Created especially by Heggie for internationally celebrated
mezzo-soprano Frederica von Stade, Three Decembers will be presented at Zellerbach Hall on the campus of University of California, Berkeley, for three performances.
The three-character opera had its world premiere in February 2008 at Houston Grand Opera. According to SFO notes, "Set in San Francisco and New York, Three Decembers follows the loving but often strained relationship between famous stage actress Madeline Mitchell (sung by von Stade) and her two grown children: Beatrice, performed by soprano Kristin Clayton, and Charlie, a gay man whose partner is dying of AIDS, sung by
baritone Keith Phares in his San Francisco Opera debut."
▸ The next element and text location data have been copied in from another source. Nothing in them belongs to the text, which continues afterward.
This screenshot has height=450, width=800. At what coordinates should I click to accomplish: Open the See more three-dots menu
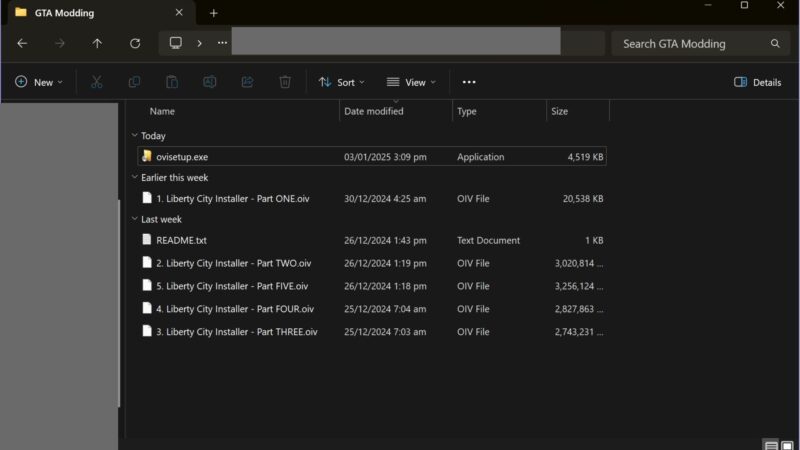pos(469,82)
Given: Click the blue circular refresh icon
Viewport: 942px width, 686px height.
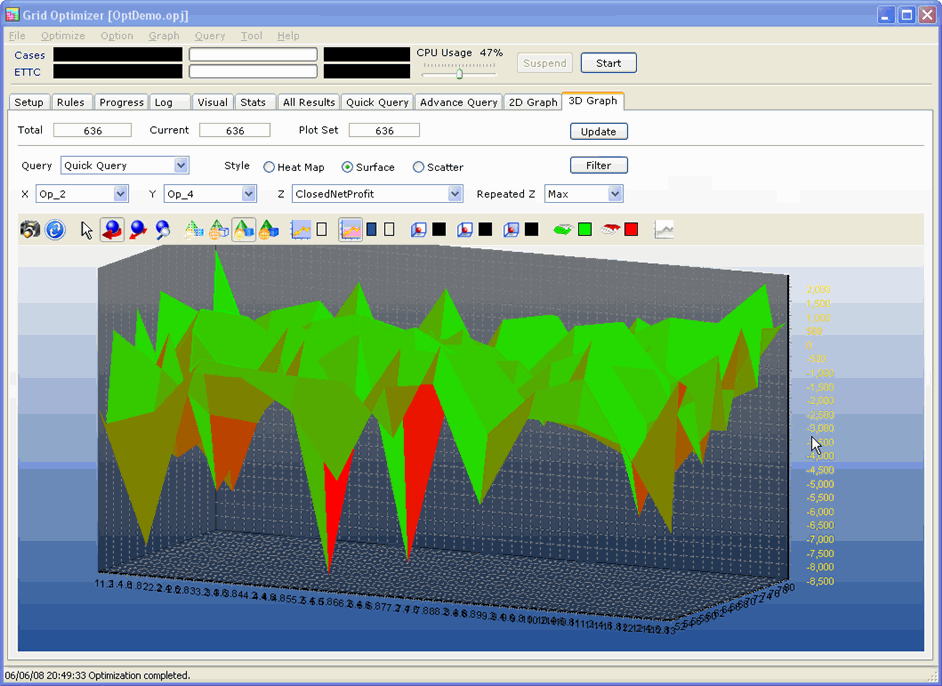Looking at the screenshot, I should coord(55,230).
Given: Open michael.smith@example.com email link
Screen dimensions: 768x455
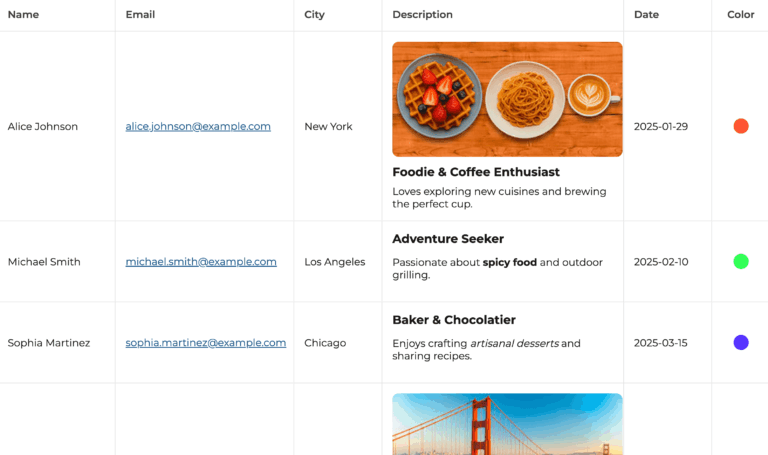Looking at the screenshot, I should point(201,262).
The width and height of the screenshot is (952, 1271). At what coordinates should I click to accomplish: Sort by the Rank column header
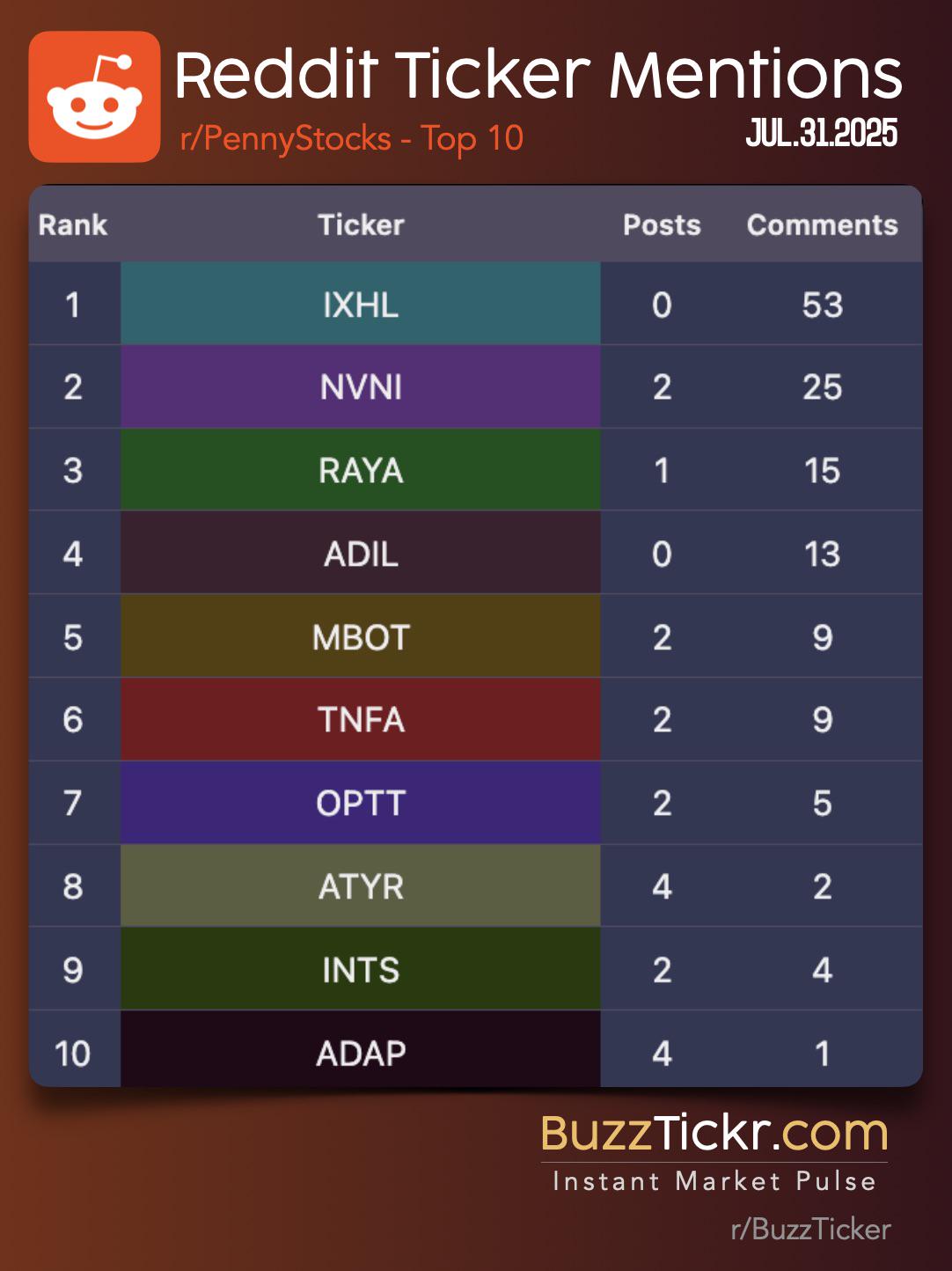click(73, 225)
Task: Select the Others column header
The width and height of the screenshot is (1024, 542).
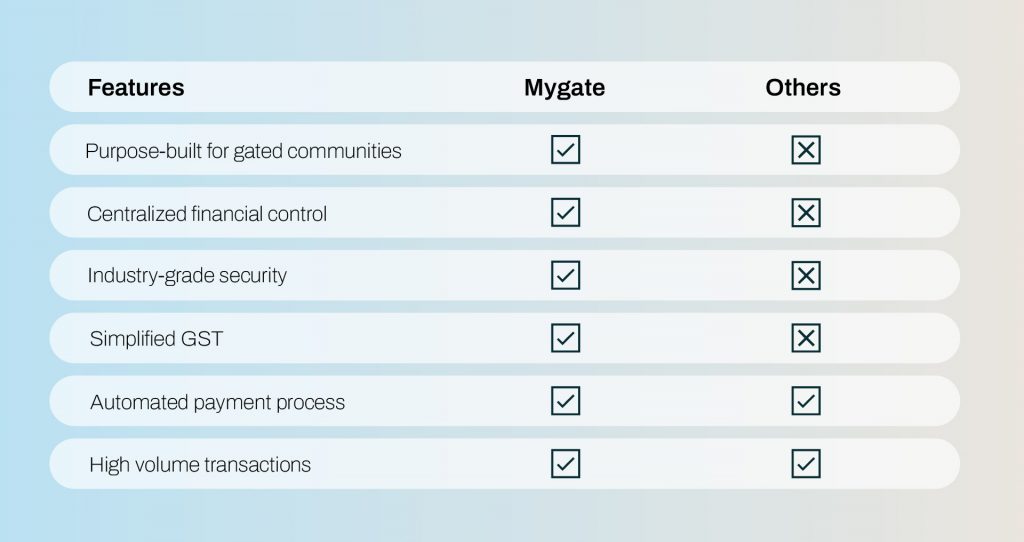Action: point(803,87)

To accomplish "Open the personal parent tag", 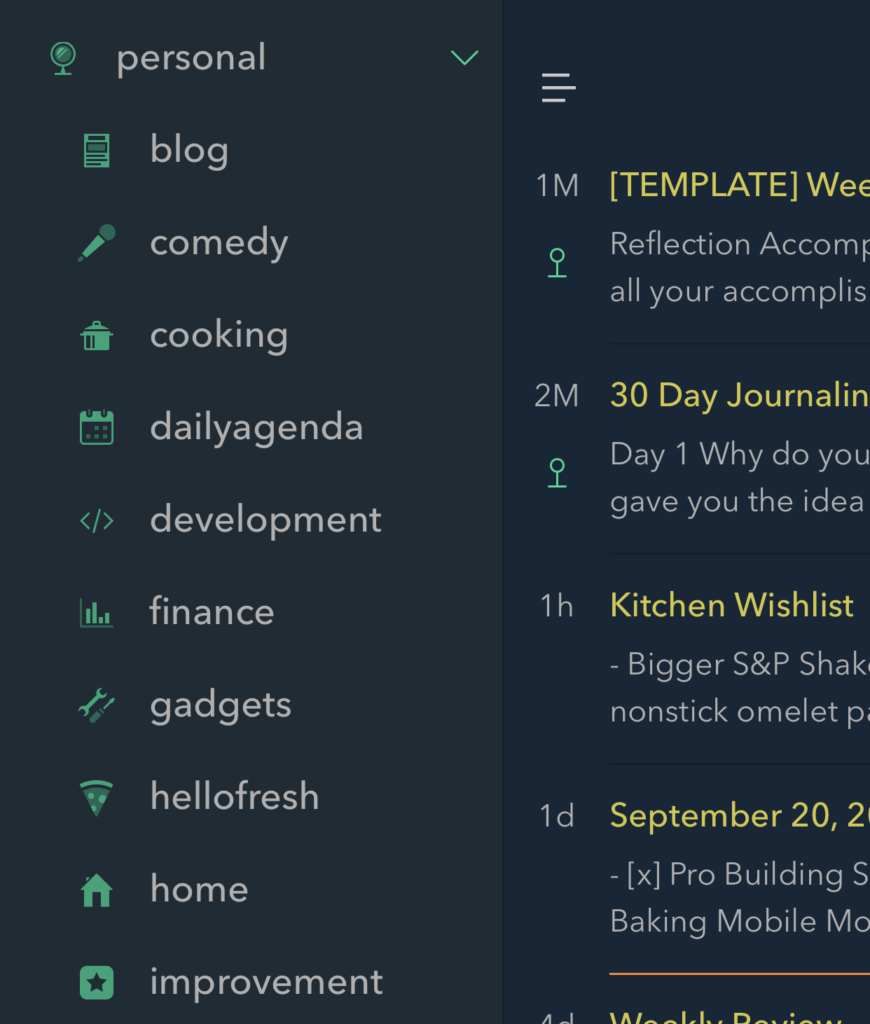I will (191, 57).
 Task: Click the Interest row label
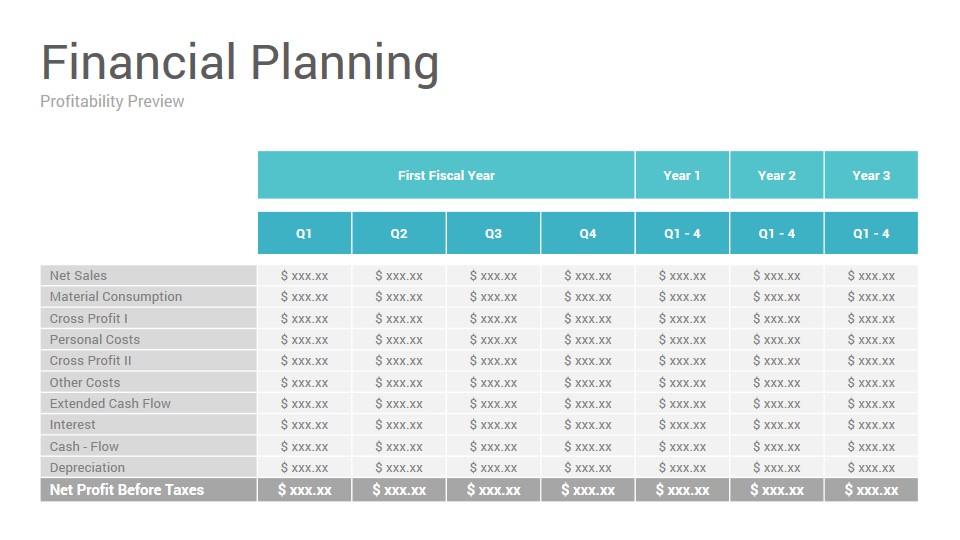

This chamber opera features Broadway-style solo numbers and an 11-piece instrumental ensemble led by Houston Grand Opera music director and San Francisco Opera veteran Patrick
Summers, with both the conductor and composer on piano. A frequent collaborator with Heggie
and McNally, Leonard Foglia (Broadway's Master Class, On Golden Pond) makes his San Francisco Opera debut directing Three Decembers, a project
commissioned by Houston Grand Opera in association with San Francisco Opera and Cal
Performances.
Four-time Tony Award winner McNally's play Some Christmas Letters (and a Couple of
Phone Calls) is the source material for Three Decembers. He is also the author of Love! Valour! Compassion!, Master Class, Some Men, Deuce, Frankie and Johnny in the Clair de Lune, The Ritz and more, including books to the musicals A Man of No Importance, The Full Monty and Ragtime.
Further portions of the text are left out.